January 7, 2007

Capers on Wright's Native Son

Professor I. Bennett Capers (Hofstra Law School) has posted The Trial of Bigger Thomas: Race, Gender, and Trespass, 31 NYU Review of Law and Social Change 1 (2006) on SSRN.

Abstract:
This article examines Richard Wright's Native Son - which ends with its
protagonist Bigger Thomas awaiting execution for the rape and murder of
a white woman - to offer three interrelated close readings that go
beyond the usual law-and-literature approaches. It examines the three
"real life" cases that informed Wright as he was writing Native Son -
the trial of Robert Nixon, the Scottsboro Boys case, and the prosecution
of Leopold and Loeb - and demonstrates that Native Son, more than simply
problematizing criminal justice issues, foregrounds the way in which
society and the law actively participate in the construction(s) of race
and gender, and challenges the traditional utilitarian and retributive
justifications for punishment. The article posits that the real crime
motivating Bigger's prosecution is not murder and rape, but a violation
of what the author terms the "white letter law" of "trespass."

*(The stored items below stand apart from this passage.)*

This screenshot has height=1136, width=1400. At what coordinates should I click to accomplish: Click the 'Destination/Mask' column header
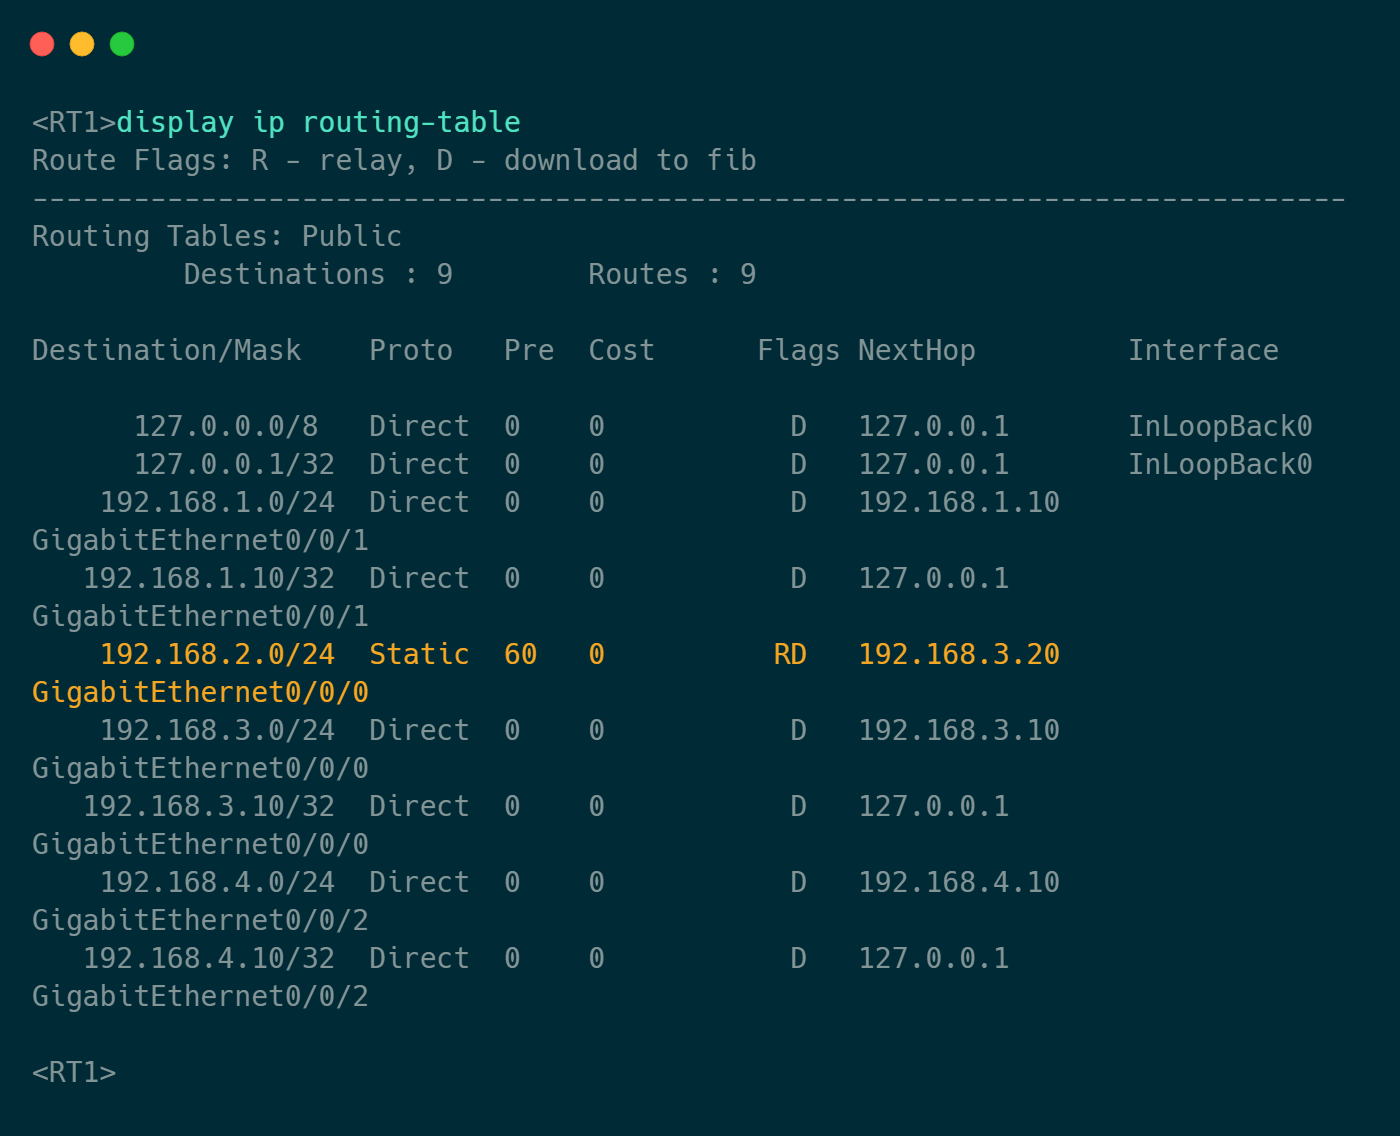[x=166, y=350]
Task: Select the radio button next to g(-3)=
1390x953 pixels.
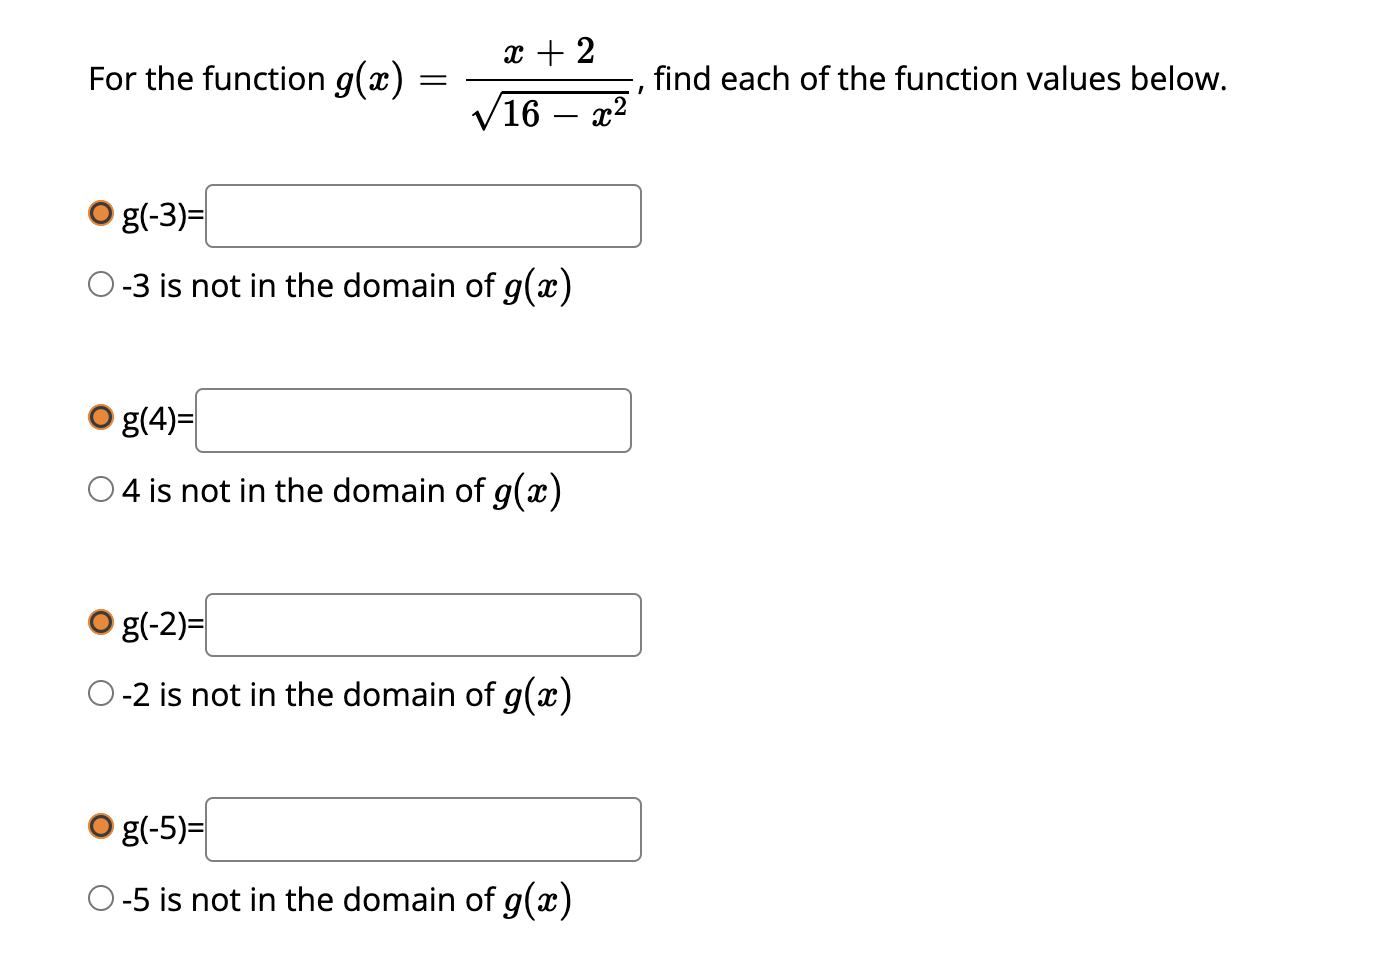Action: coord(100,213)
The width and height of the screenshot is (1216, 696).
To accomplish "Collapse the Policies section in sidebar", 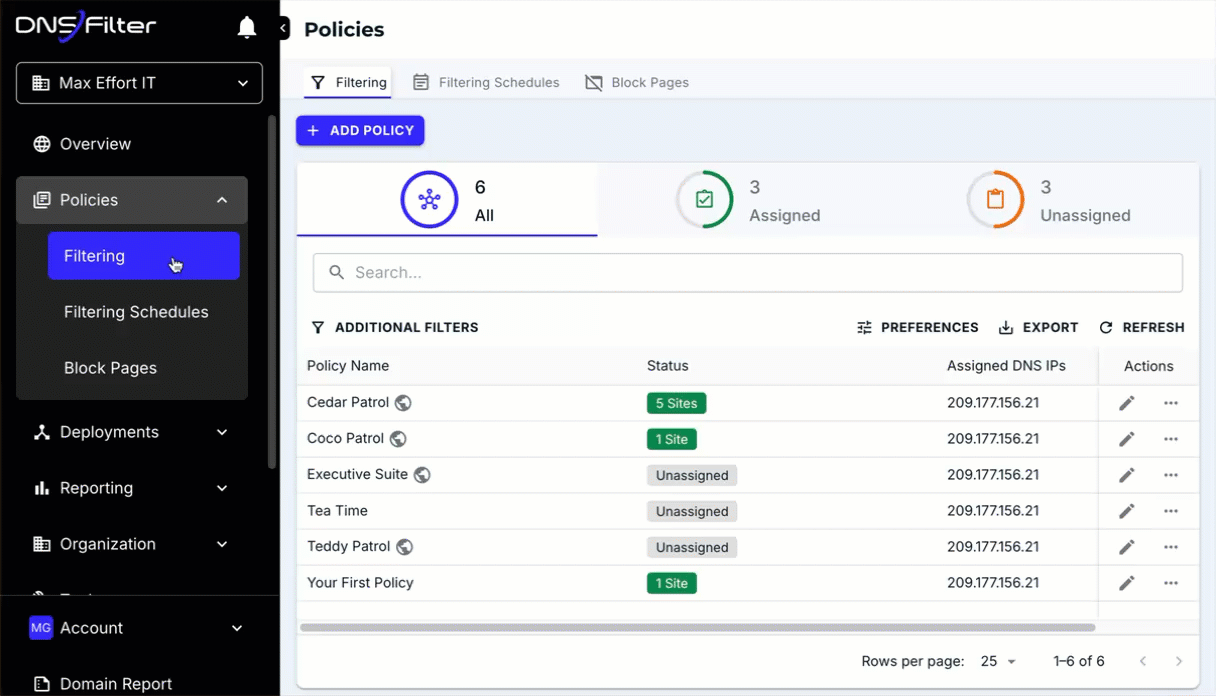I will pos(221,199).
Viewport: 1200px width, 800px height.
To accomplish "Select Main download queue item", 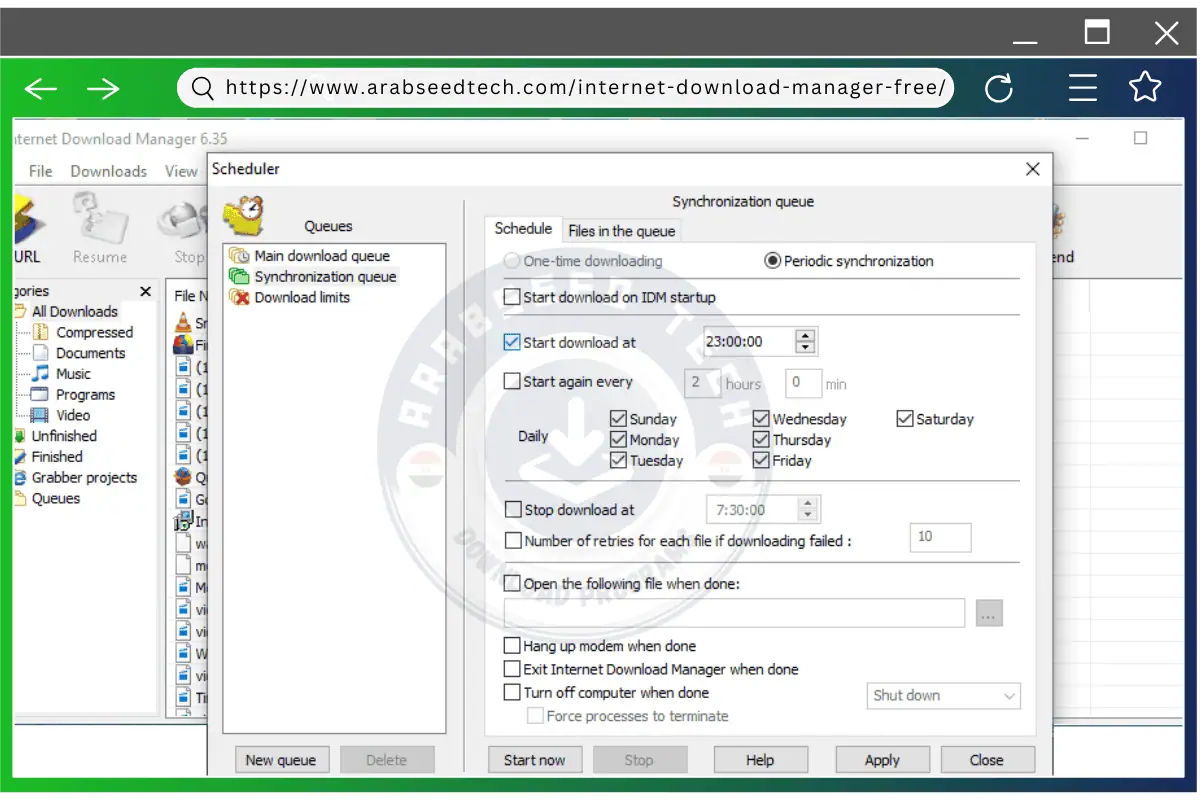I will click(321, 256).
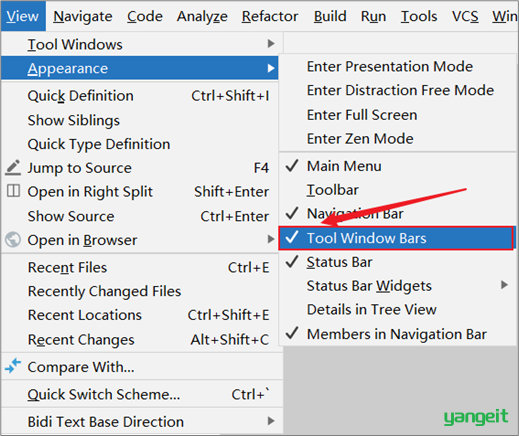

Although the text that motivates the article is Native Son, the goal of
the article is significantly larger. Much of the criticism of the
law-and-literature movement centers around claims that it lacks
discipline and boundaries. Through its explication of Native Son, this
article redirects such thinking about law-and-literature by suggesting
that only wider landscapes, a new critical geography, will reinvigorate
the discipline.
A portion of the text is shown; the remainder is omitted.